> **AUSGEWÄHLTER AUSZUG**
# [V] Hardware: HDD,CPU,RAM,WaKü,GraKa



## Nifty73 (19. April 2010)

*[V] Hardware: HDD,CPU,RAM,WaKü,GraKa*

Hallo zusammen,

ich habe am Wochenende meinen neuen Rechner zusammen gebaut. 
Ein paar Komponenten werden nicht mehr benötigt und werden daher nun verkauft. 
Die Komponenten funktionierten bis gestern Nachmittag noch alle Einwandfrei. 
Positive Bewertungen hier wie bei Ebay sind vorhanden.


*Festplatten:*
Samsung Spinpoint HD160JJ  - *15 Euro*
160GB - 7.200 rpm - Cache 8mb - S-ATA

Samsung Spinpoint SP2514N - *25 Euro*
250GB - 7200RPM - 8MB - PATA 

Icy Box - Schwarzes  Gehäuse mit USB Anschluss für externe Festplatten (IDE). USB Kabel und Netzteil sind dabei. - *15 Euro*

*CPU:*
Intel Core 2 Duo E4300 inkl. Lüfter Arctic Freezer Pro 7 - *25 Euro*
Wurde auf 3GHZ Übertaktet und lief immer Stabil. Der E4300 ist bekannt für sein OC-Potential

*RAM*:
4x 1GB MDT DDR2-800 (PC2-6400) CL 5 - *10 Euro* je Riegel

*Grafikkarte:*
Sparkle 8800 GTS 640mb - Ohne! Lüfter (Arctic Cooling Accelero L2 Pro passt auch) da diese mit einer Wasserkühlung betrieben wurde. Passende Wasserkühlung für die Grafikkarte, verkaufe ich ebenfalls (siehe weiter unten) - *30 Euro*

*Wasserkühlung:*
Zalman Reserator 1 - Hat Lacktechnisch ein paar Macken und mein Vorgänger hat das Kabel recht unprofessionell mit Lüsterklemmen+Isolierband verlängert. Läuft dennoch Einwandfrei und das Kabel lässt sich problemlos wieder sauber Herstellen. Schläuche lege ich auch noch bei - *55 Euro*

Zalman ZM-GWB8800 GTS VGA Waterblock - Wasserkühlung für Grafik.karten 8800 -  Ist Tip Top und passt zur oben angebotenen Grafikkarte. Gute Kühlleistung auch im Sommer. *- 15 Euro*

ZM-WB4 Gold - CPU Wasserkühlung - Für Intel Pen.tium 4 (Sockel 775/47 und AMD Sempron/AMD64 (Sockel AM2/754/939/940). Alle Einzelteile vorhanden. - *20 Euro*

Etwas Spielraum bei den Preisen ist teilweise möglich. Versandkosten liegen bei 4 Euro - Ausnahmen sind Zalman Reserator und der DDR Ram. Da komme ich aber mit den Versandkosten etwas entgegen.

> **ZU ERLEDIGEN**
- A) Wie hoch sind laut der Hardware-Anzeige die Versandkosten?
- B) Fasse die Hardware-Anzeige in zwei Sätzen zusammen.
- C) Erweitere die Hardware-Anzeige um eine Fortsetzung, die nach ihrem letzten Satz beginnt.
Die Zeilen danach sind eigenständiges Material und gehören nicht zur Hardware-Anzeige.

> **INHALT DES DATENSATZES**
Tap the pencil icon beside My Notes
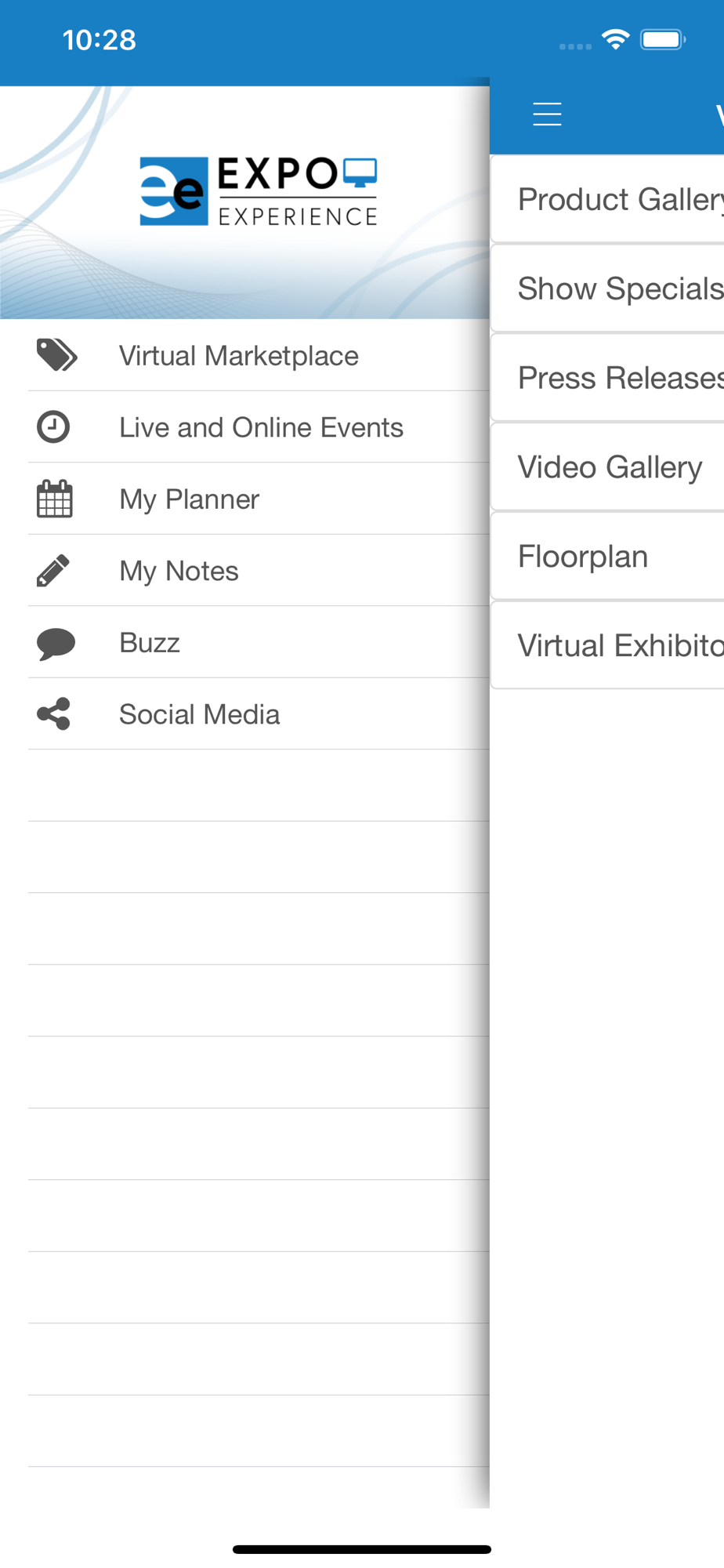 pyautogui.click(x=53, y=571)
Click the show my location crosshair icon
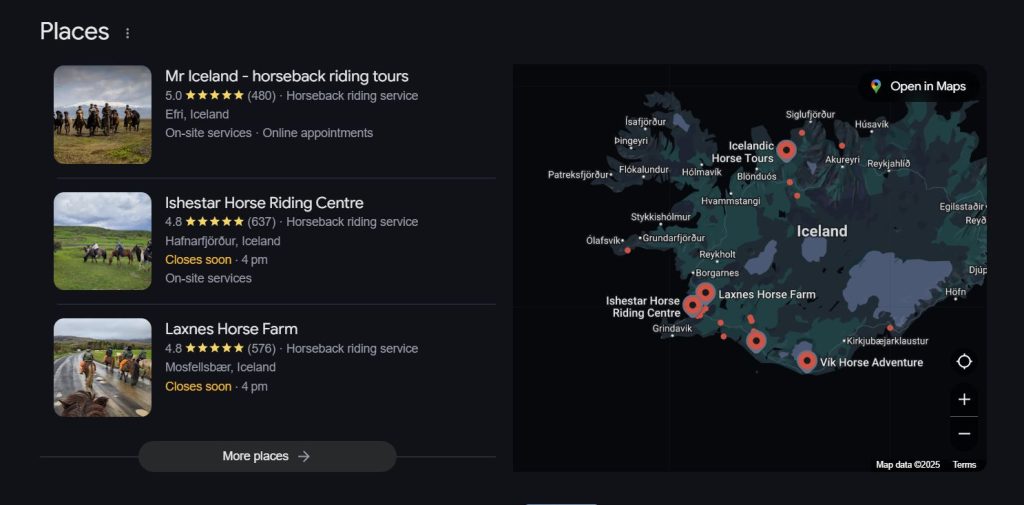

> **DIE ERGEBNISSE**
- A) Sie liegen bei 4 Euro, mit Ausnahme des Zalman Reserator und des DDR-RAMs.

- B) Nach dem Zusammenbau eines neuen Rechners werden nicht mehr benötigte Komponenten verkauft, darunter Festplatten, eine CPU, RAM, eine Grafikkarte und Teile einer Wasserkühlung, die bis zuletzt einwandfrei funktionierten. Die Preise reichen von 10 Euro je RAM-Riegel bis 55 Euro, teilweise ist Spielraum möglich, und der Versand kostet in der Regel 4 Euro.

- C)
Aktuelle Fotos kann ich auf Anfrage machen. 

Angebote hier oder per PN.


----------



## Longtom (19. April 2010)

*AW: [V] Hardware: HDD,CPU,RAM,WaKü,GraKa*

Ich Zahl dir 20€ für dir 8800GTS da die Karte ohne Kühler verkauft wird .


----------



## Nifty73 (20. April 2010)

*AW: [V] Hardware: HDD,CPU,RAM,WaKü,GraKa*

Sagen wir 27€ inkl. Versand


----------



## Longtom (20. April 2010)

*AW: [V] Hardware: HDD,CPU,RAM,WaKü,GraKa*

Sorry kann ich nicht machen ,ich hab im PCGHX Forum ne Club 3D 8800GTS (640MB) mit Original Kühler für 35€ gekauft und bei deiner Karte muß ich ja noch mindestens 20€ für nen Kühler ausgeben dann bin ich bei 50€ dafür bekomm ich ja fast schon ne GTX .
Viel Glüch noch beim Verkauf !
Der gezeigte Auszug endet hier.